O tema proposto aos textos era livre e o concurso tem duas categorias, conto e poema, podendo cada aluno ter inscrito um trabalho em cada uma delas. Três trabalhos em cada categoria e subcategoria (Ensino Fundamental e Ensino Médio) serão selecionados mediante avaliação de profissionais da área. Os avaliadores terão como base critérios como originalidade e criatividade, ortografia e gramática, coesão e coerência.
O primeiro colocado em cada categoria e em cada subcategoria receberá certificado e um Kindle. O segundo colocado levará um certificado e R$ 250,00 em vale-livro, enquanto o terceiro receberá certificado e R$ 150,00 em vale-livro. Os professores orientadores dos alunos premiados receberão: um Kindle para o primeiro colocado, um vale-livro de R$ 150,00 para o segundo e um vale-livro de R$ 100,00 para o terceiro colocado.

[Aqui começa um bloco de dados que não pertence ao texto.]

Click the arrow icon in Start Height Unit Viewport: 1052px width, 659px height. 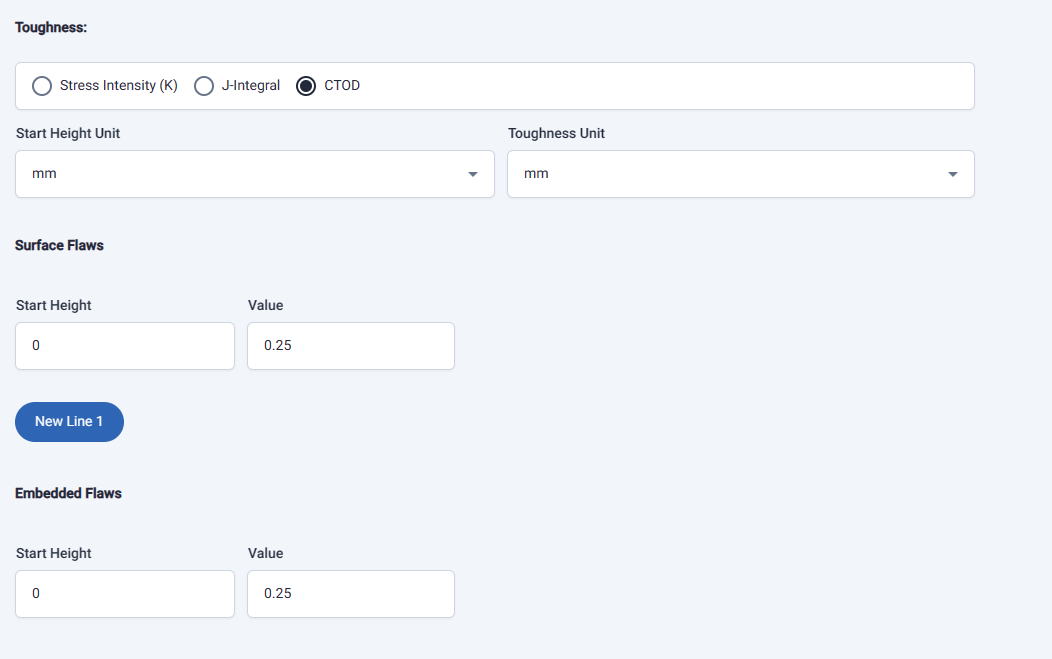472,175
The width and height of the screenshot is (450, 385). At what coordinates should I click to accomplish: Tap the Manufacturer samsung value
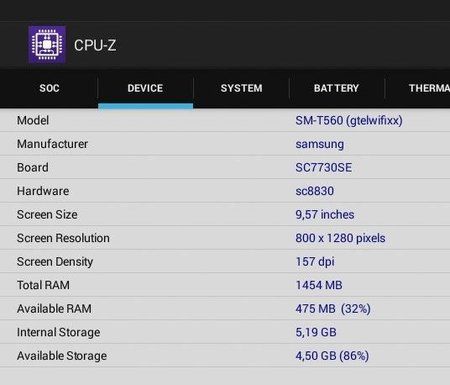319,144

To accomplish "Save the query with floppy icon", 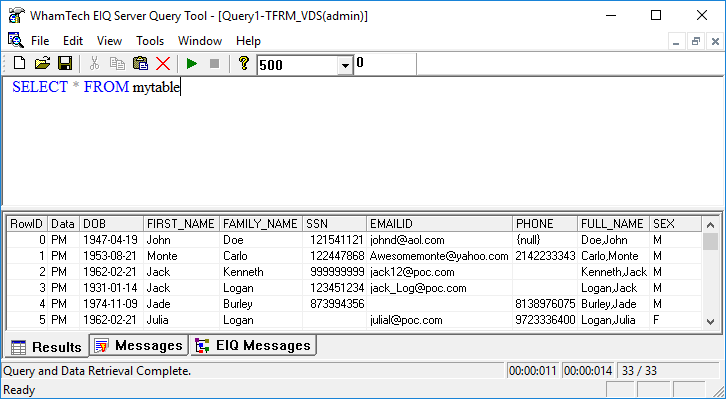I will click(x=65, y=63).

O concurso é organizado pela Associação de Escritores do Alto Vale do Itajaí em parceria com a Prosacult Editora e Produtora Cultural. O projeto é realizado com patrocínio do Prêmio Nodgi Pellizzetti de Incentivo à Cultura 2025, por meio do Sistema Municipal de Cultura, Fundação Cultural e Prefeitura Municipal de Rio do Sul.

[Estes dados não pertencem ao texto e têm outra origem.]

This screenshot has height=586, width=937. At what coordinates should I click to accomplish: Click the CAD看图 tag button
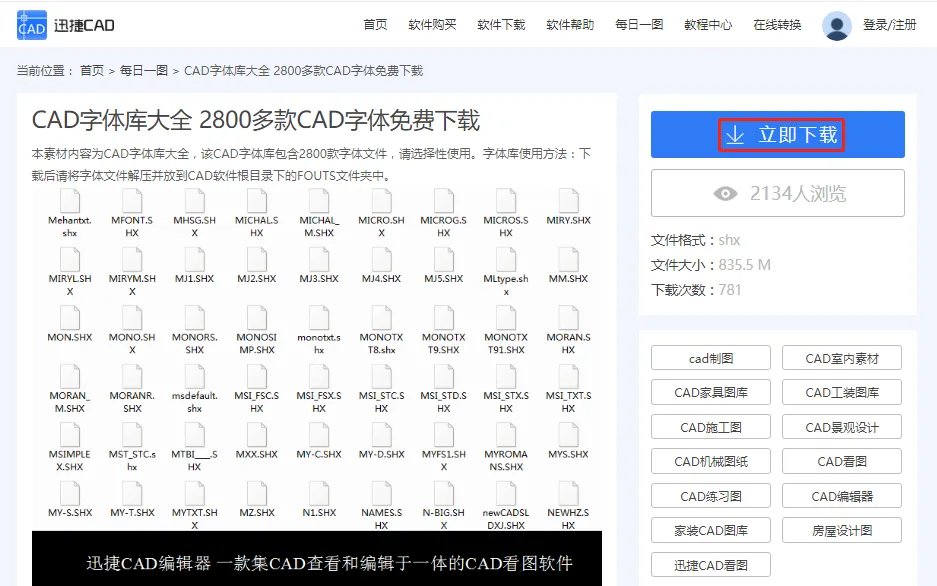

O nome desta ação cultural e pedagógica homenageia o escritor, dramaturgo e jornalista Manoel Carlos Karam. Ele nasceu em Rio do Sul/SC, em 1947, sendo filho do conhecido Titio Karam, que foi jornalista, agitador cultural e que comandava um programa de auditório ao vivo numa emissora de rádio AM. Aos 19 anos, deixou a cidade natal para estudar jornalismo em Curitiba. Viveu na capital paranaense até a sua morte, em 1º de dezembro de 2007. Karam escreveu e dirigiu dezenas de peças de teatro, além de 14 romances e livros de contos, como Cebola, lançado em 1996 e vencedor do Prêmio Cruz e Souza de Literatura no ano seguinte.